— TASK —
Extract the listing lines starting at the top of the listing and going on through the line containing "pyautogui.click(x=613, y=652)", and reproduce them with no changes.

— EXERCISE INPUT —
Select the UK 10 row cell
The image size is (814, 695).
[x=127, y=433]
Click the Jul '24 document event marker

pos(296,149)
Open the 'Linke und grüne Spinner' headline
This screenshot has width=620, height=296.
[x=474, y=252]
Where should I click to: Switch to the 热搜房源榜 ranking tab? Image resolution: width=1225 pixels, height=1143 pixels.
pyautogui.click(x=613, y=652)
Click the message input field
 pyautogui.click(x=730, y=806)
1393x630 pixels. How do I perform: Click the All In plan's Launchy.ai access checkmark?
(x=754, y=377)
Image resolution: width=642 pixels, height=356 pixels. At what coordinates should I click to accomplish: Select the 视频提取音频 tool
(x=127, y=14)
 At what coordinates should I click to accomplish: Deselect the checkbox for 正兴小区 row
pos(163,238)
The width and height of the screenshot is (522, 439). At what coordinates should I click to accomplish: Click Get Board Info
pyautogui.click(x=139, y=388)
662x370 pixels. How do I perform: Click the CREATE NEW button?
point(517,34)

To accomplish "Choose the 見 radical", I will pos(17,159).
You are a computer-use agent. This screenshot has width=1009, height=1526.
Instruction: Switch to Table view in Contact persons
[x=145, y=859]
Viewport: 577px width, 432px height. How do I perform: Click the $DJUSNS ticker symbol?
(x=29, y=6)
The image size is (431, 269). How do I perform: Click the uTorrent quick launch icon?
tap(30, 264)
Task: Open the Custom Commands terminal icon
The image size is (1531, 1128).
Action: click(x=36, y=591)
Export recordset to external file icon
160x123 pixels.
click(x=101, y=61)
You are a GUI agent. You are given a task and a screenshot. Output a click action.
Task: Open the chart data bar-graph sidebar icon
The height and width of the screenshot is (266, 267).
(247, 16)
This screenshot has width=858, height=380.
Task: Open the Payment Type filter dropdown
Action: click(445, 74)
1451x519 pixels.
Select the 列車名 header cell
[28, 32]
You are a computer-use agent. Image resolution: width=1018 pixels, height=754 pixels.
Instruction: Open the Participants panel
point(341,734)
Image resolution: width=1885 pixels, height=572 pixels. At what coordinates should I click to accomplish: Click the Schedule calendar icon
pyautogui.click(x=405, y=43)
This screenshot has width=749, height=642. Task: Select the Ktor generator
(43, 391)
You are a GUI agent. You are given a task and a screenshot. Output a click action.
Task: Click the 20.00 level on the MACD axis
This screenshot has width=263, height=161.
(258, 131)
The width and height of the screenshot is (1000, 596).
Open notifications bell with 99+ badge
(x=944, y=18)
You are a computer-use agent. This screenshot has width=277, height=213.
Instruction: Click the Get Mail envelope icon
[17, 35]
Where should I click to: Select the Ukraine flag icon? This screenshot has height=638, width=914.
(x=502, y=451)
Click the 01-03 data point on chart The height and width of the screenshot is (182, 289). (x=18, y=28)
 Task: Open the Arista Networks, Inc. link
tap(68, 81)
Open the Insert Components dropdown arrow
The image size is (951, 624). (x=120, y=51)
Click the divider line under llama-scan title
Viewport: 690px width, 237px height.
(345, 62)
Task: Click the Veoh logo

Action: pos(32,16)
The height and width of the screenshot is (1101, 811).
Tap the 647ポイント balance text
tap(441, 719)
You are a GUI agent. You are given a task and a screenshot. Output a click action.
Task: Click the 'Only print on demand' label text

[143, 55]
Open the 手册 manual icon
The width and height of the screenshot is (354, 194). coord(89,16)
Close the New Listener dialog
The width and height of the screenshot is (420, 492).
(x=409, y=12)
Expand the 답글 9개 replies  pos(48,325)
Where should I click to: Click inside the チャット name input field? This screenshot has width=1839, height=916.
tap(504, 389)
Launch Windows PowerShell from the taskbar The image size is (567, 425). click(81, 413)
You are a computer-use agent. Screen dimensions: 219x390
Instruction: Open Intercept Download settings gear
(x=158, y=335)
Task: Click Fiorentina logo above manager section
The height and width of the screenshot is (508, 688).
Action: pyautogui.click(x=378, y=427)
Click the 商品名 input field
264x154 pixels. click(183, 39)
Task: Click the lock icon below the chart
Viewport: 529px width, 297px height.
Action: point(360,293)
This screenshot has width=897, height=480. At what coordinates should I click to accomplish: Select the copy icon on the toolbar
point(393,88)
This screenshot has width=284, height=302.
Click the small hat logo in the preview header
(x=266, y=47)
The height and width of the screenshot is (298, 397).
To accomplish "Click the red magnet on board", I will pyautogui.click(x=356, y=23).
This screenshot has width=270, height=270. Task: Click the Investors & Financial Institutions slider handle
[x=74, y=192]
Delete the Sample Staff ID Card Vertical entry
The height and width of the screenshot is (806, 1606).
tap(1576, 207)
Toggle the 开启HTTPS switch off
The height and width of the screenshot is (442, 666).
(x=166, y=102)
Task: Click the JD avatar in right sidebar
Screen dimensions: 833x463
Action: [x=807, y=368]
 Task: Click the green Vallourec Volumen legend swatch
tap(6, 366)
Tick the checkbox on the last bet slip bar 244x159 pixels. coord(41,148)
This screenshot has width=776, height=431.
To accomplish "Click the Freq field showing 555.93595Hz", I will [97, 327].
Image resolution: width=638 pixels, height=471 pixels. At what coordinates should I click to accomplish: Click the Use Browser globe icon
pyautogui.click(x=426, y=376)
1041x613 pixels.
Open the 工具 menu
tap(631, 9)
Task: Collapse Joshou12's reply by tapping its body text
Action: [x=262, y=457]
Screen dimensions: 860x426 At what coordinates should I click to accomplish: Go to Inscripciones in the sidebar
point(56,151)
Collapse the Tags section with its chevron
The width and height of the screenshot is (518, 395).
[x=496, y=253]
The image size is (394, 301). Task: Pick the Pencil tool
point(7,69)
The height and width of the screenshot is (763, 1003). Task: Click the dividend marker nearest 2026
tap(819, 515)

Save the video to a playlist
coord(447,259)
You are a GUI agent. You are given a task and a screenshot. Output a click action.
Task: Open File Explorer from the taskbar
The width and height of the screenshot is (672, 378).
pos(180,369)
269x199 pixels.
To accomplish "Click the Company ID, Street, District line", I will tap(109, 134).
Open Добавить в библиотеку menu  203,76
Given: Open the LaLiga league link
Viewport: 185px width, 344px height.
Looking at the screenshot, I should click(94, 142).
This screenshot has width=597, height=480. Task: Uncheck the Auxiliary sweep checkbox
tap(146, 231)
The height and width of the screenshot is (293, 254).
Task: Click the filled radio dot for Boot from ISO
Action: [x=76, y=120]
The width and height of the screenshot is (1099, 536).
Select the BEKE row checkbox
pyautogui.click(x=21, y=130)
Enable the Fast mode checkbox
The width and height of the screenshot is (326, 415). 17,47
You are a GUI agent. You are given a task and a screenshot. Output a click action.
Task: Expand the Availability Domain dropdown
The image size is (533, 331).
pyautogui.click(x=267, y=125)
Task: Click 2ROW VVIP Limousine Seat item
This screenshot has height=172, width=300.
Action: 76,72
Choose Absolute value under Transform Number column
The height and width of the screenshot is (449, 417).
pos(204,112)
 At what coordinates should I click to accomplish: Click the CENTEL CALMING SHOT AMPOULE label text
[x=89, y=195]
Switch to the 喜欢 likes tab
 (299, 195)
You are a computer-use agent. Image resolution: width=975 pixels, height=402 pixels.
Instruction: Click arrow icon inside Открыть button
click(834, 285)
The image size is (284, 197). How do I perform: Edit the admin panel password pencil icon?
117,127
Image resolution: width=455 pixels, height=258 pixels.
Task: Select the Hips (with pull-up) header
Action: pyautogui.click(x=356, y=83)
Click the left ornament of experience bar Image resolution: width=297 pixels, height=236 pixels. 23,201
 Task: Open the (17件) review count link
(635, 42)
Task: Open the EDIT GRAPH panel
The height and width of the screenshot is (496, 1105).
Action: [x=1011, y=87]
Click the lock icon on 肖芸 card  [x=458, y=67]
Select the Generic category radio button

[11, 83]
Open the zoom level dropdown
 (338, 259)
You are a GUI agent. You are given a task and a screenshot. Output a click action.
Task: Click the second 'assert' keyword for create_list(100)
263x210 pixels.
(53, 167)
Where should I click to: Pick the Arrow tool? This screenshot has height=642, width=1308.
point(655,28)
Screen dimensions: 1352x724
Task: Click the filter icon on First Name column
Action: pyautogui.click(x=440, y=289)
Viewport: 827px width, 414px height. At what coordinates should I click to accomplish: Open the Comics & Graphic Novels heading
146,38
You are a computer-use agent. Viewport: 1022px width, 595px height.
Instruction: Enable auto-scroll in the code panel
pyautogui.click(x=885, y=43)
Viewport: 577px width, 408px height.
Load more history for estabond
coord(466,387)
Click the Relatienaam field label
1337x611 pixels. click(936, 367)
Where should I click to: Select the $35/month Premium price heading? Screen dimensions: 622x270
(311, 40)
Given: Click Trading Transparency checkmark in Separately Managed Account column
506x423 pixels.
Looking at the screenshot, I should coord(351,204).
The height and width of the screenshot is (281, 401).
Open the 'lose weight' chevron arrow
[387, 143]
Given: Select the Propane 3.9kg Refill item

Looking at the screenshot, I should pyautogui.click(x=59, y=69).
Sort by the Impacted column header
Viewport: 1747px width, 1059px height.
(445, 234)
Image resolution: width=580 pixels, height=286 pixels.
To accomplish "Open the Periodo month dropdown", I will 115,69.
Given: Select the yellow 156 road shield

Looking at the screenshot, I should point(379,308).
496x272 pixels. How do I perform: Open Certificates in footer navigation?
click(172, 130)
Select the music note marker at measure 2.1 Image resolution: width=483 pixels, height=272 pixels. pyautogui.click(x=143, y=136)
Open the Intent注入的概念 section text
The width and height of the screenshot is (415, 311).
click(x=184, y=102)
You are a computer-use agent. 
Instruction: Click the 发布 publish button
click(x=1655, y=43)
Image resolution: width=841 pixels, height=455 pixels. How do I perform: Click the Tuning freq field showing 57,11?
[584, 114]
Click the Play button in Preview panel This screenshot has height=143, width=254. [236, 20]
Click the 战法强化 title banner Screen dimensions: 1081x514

— RESPONSE FOR THIS EXERCISE —
Select the UK 10 row cell
The image size is (814, 695).
[x=127, y=433]
Click the Jul '24 document event marker

pos(296,149)
Open the 'Linke und grüne Spinner' headline
This screenshot has width=620, height=296.
[x=474, y=252]
Where should I click to: Switch to the 热搜房源榜 ranking tab? Image resolution: width=1225 pixels, height=1143 pixels.
pyautogui.click(x=613, y=652)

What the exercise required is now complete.